Economic and Social Policy
Backbone of this specialization is the applied microeconomics group, considered to be one of the strongest economics research groups in the country. All of its three focus areas are covered in the specialization:
- The Labor program bridges the gap between micro- and macroeconomic approaches to labor market policies. In particular the role of institutions (such as the social security system, or the existence of minimum wages) is being analyzed for the functioning, adequate design, and evaluation of policy interventions in the labor market
- Industrial Organization concerns strategies of firms to gain market power and the role of government to enhance transparency. Attention is paid to important aspects of regulation and competition policy such as merger control, break-up of collusion and stimulation of innovation
- The economics of health, work and ageing addresses the consequences of population ageing for the organization of social (security) and health care institutions and policies to improve work, health and longevity outcomes
Graduates have been successful at landing jobs with competition (and other supervisory) authorities, governments, European institutions, as well as private banks, insurers and consultants.

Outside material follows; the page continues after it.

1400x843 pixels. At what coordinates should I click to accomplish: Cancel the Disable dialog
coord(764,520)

International and Macroeconomic Policy.
This specialization builds upon foundations of advanced macroeconomics: What determines long-run growth and productivity, what is the use of fiscal and monetary policy for economic stabilization? Specialization courses discuss, inter alia, strategies in coordination and cooperation needed to maintain and promote the integration of Europe: How are tasks divided between EU and national authorities, can the Euro area be stabilized and is further expansion desirable? Another area focuses on growth in developing nations: What role do institutional (social and political) factors play in promoting growth, how do incentives affect savings and investment of households and firms, and what is the impact of foreign aid on development? Finally, insight is given into the drivers of growth in industrialized countries, specifically the strategies of firms to boost innovation and growth, and the role of policy.

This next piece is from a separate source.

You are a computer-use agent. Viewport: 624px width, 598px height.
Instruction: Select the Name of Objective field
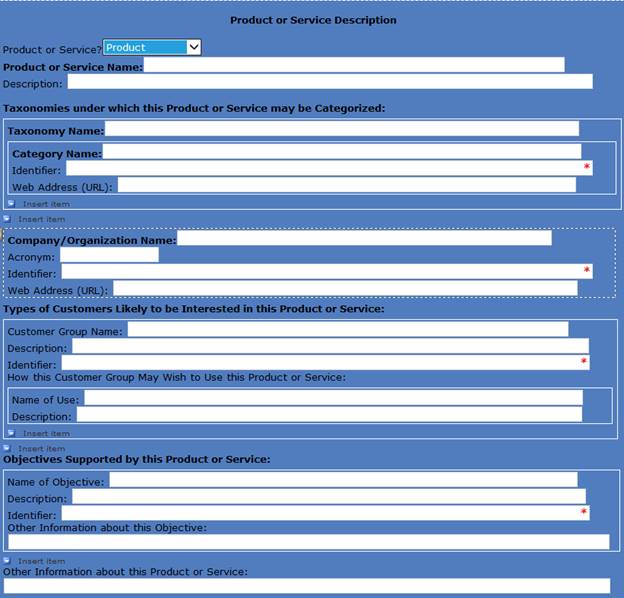(343, 481)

Our highly reputable teaching faculty has an international track record in academia, central banking, and policy advice. Graduates have started careers in (central) banking, applied policy research, as well as government policy. Prospects go well beyond national boundaries, and include employment in international organizations, foreign governments, NGOs, and multinational corporations.
This specialization studies the economics of space, transport and environment. Global warming, traffic congestion and core-periphery structures in economic activity are three examples of main issues that are addressed in course work. All courses feature the application of relevant theoretical and empirical insights to practical issues: what is the role of cities and agglomeration forces for regional economic development? What is the appropriate way to deal with climate change that has an impact over the coming centuries? How much traffic infrastructure should we provide to facilitate ever growing travel demand? You will learn to use modern tools of analysis to investigate potential solutions and formulate policy recommendations.
The Department of Spatial Economics that conducts the teaching in this specialization, hosts internationally renowned staff, all actively participating in national and international economic policy debates. After completing course work and thesis you are well equipped for a career as a policy economist in international or national government agencies such as the European Commission or ministries, policy analysis institutions, internationally operating consultancy firms, and major transport organizations like airlines or railways.